Similarly, another study determined the relationship between adherence to HEP and age [33, 34]. Also, it has been previously reported that educated patients were more adherent than uneducated ones as educated patients usually have better health literacy and would know the importance of adhering to treatment [35].

As far as comorbidity and exercise compliance is concerned, the present result agreed with a previous descriptive cross-sectional study that patients with chronic diseases continue to report exercises of less than the optimum amount despite the need to exercise [36].

Most notably, the clinical condition of patients with KOA during the COVID-19 surge can be enhanced if patients are contacted regularly by phone or engaged in live virtual sessions with their physician [4]. As a result, remote treatment may be a more effective and cost-effective solution for preventing overburdened health institutions and reducing healthcare spending or face-to-face visits [37].
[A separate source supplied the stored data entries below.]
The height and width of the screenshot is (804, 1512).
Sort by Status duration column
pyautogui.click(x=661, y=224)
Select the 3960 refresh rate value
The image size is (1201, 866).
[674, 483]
Furthermore, HEP can be recommended as an effective strategy for knee osteoarthritis patients that may be implicated for clinical practice. Further future research with a large population sample and for long term is recommended to confirm these findings.

Study limitations

One of the limitations of the current study is related to the subjective assessment of adherence level as it was subjective being based on a personal documentation. In addition, this study is considered a short-term intervention that did not allow for evaluation of long-term effects of HEP.

Also, the HEP did not include static or dynamic balance exercises for postural control, neither muscle endurance exercises which must be addressed in further studies.

Conclusion

Home-based exercise program improves pain score, self-efficacy, and quality of life in patients with knee osteoarthritis. Adherence level to the exercise program may have a positive impact on patient improvement.